Uma mulher sequestrada pelas forças israelenses em uma escola em Gaza relembra sua experiência angustiante na detenção
Nota do editor: Este artigo contém detalhes perturbadores.
Abuso sexual, espancamentos, gritos, privação de alimentos,
falta de atendimento médico e tormento psicológico.
Esta foi a prisão perpétua de Amena Hussain* em Israel.
A palestiniana, mãe de três filhos, foi raptada pelas forças
israelitas do seu local de refúgio na Faixa de Gaza devastada pela guerra, no
final de Dezembro.
Por mais de 40 dias, ela foi mantida em condições inimagináveis.

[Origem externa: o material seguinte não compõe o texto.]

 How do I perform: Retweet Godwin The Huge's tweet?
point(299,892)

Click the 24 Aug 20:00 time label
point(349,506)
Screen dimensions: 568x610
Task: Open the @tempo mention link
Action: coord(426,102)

Ela é uma das centenas de mulheres, meninas, homens e idosos
palestinos que foram detidos arbitrariamente pelas tropas invasoras israelenses
durante o ataque em curso.
Eles são mantidos incomunicáveis, com soldados israelenses
levando-os para locais desconhecidos e não fornecendo informações sobre o seu
paradeiro.
Hussain foi um dos poucos sortudos que conseguiu
escapar. O seguinte relato baseia-se numa entrevista que concedeu ao
Middle East Eye, na qual recorda a sua experiência angustiante na detenção
israelita.
Ataque noturno
Hussain morava na cidade de Gaza com suas duas filhas, de 13
e 12 anos, e seu filho, de seis anos.
Quatro dias após o início da guerra, em 7 de outubro, sua
irmã juntou-se a eles na casa depois que sua casa foi bombardeada.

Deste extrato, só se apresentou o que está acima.